> [Task statement]:
Repeat precisely the line in which "Click the yellow" occurs and all lines that follow it in the entries below. Pictures must be omitted.

+++ Data to process +++

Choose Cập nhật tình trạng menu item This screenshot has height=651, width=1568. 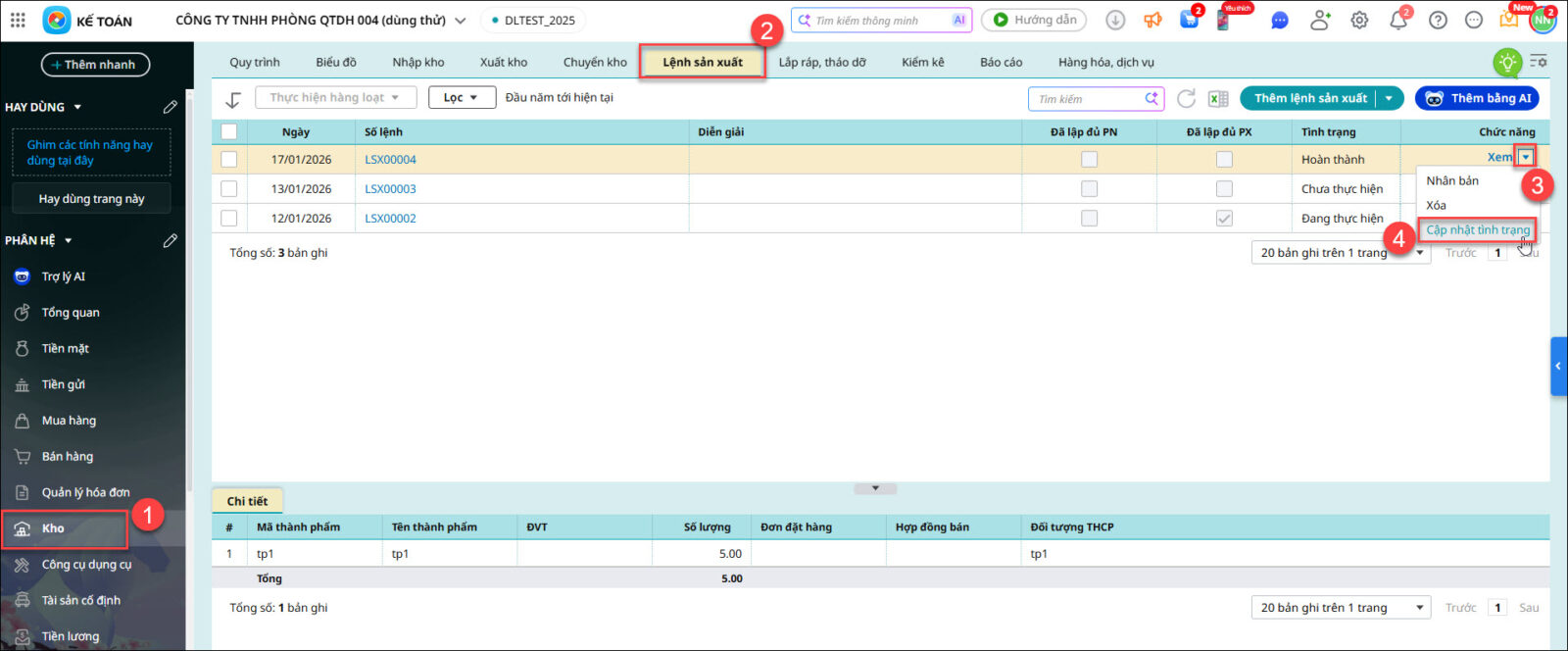[1477, 229]

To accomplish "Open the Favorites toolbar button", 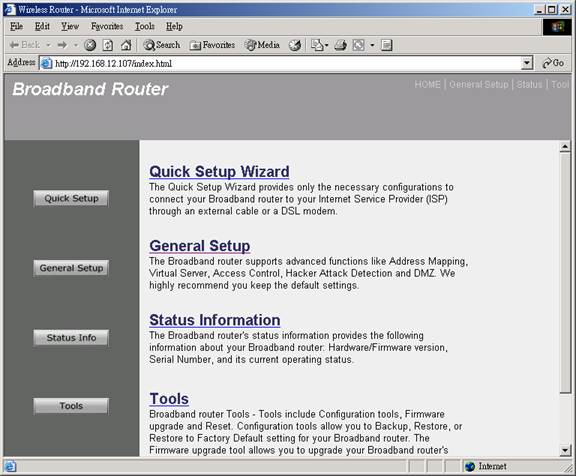I will [x=212, y=45].

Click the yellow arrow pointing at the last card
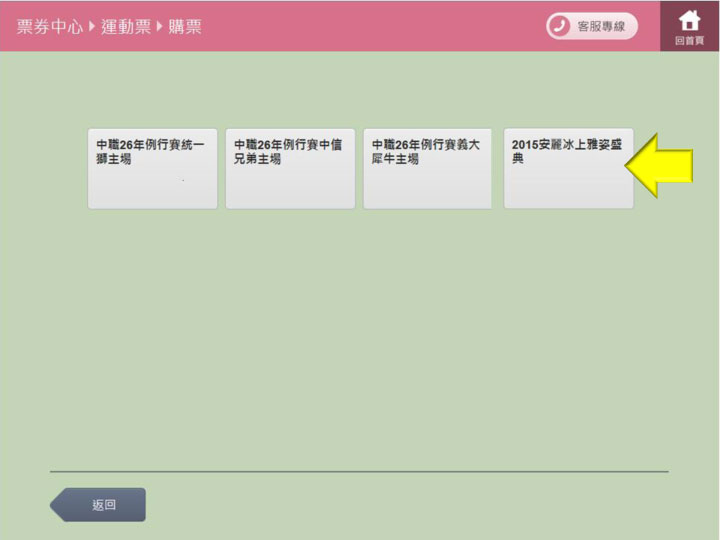point(659,166)
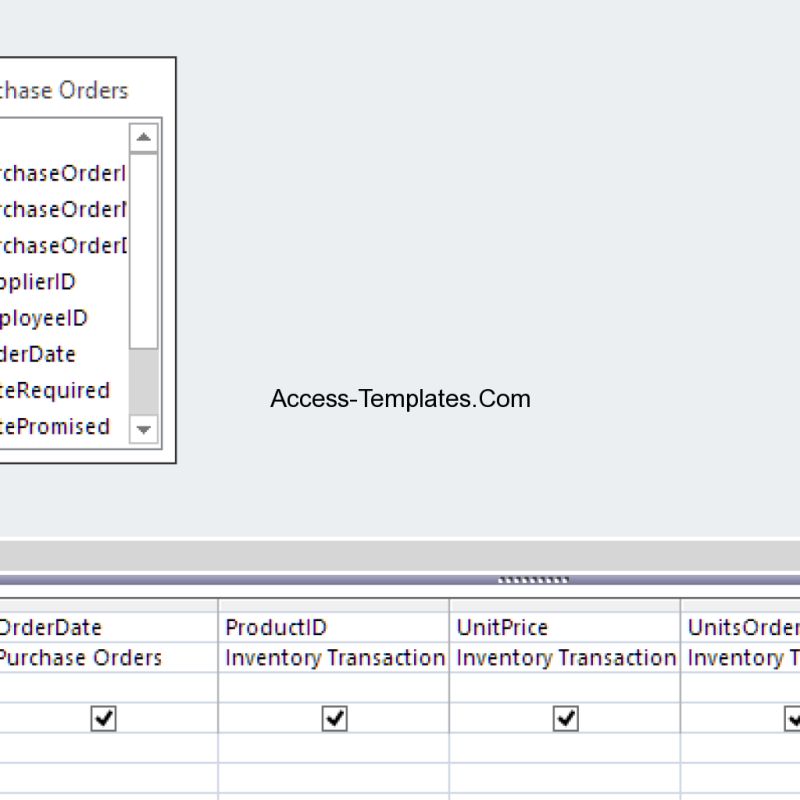Click the splitter handle between query panes
Image resolution: width=800 pixels, height=800 pixels.
point(533,578)
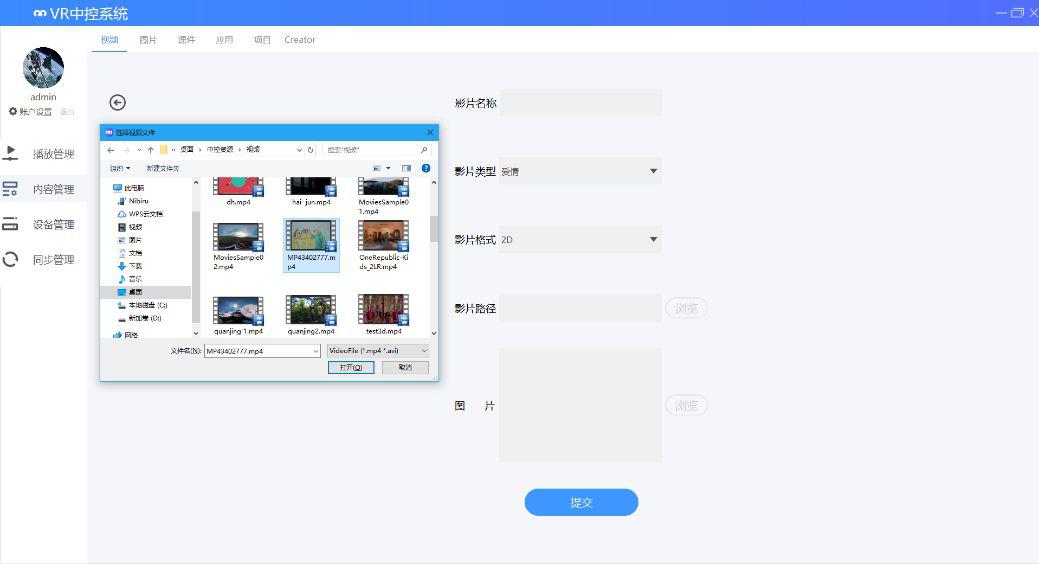Click the blue 提交 submit button
Image resolution: width=1039 pixels, height=564 pixels.
click(581, 502)
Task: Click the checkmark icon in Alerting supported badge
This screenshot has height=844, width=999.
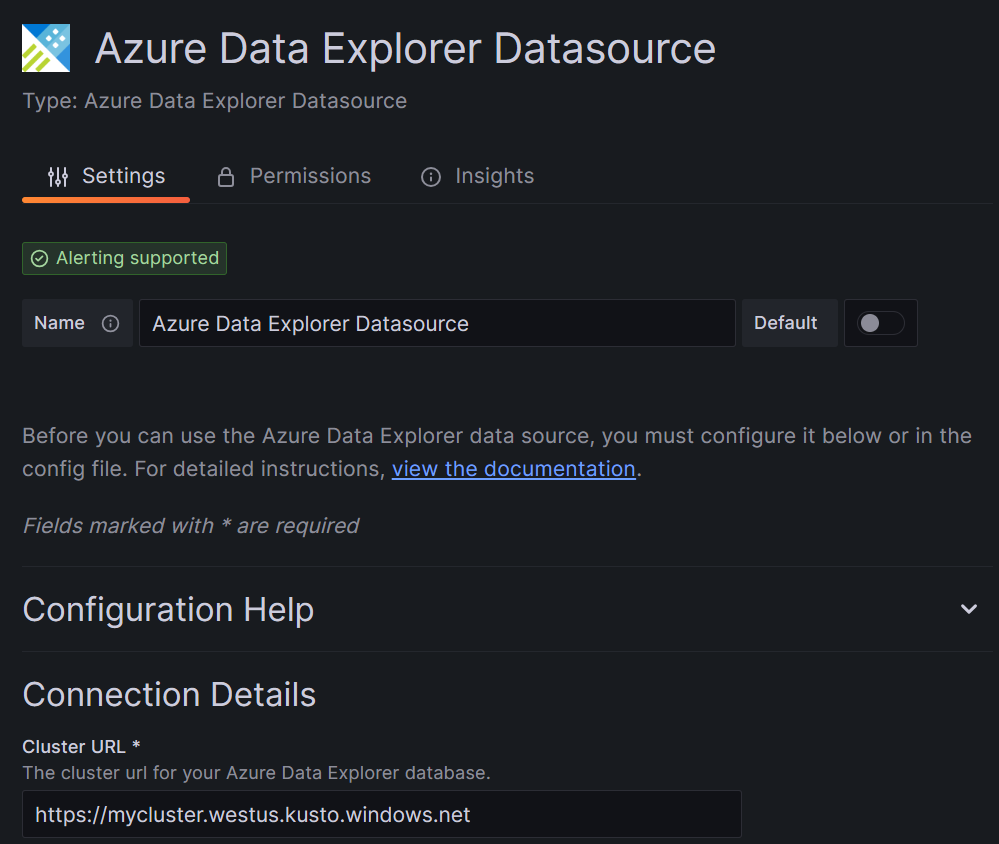Action: pyautogui.click(x=39, y=258)
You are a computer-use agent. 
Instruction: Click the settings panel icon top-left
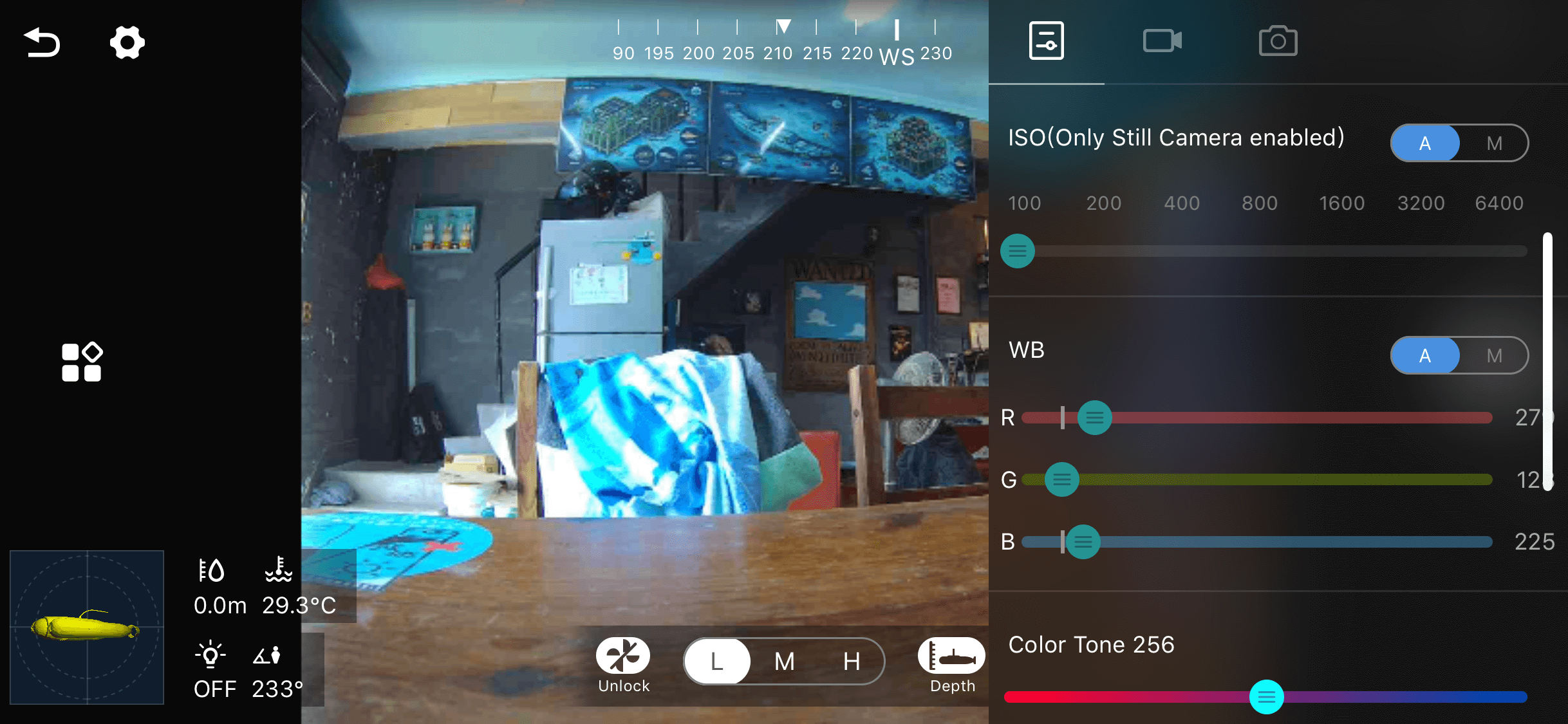tap(127, 43)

+++

> [Reply]:
Click the yellow arrow pointing at the last card
point(659,166)
Click the splitter handle between query panes
Image resolution: width=800 pixels, height=800 pixels.
point(533,578)
Click the blue 提交 submit button
Image resolution: width=1039 pixels, height=564 pixels.
click(581, 502)
Task: Click the checkmark icon in Alerting supported badge
This screenshot has height=844, width=999.
Action: pyautogui.click(x=39, y=258)
You are a computer-use agent. 
Instruction: Click the settings panel icon top-left
tap(127, 43)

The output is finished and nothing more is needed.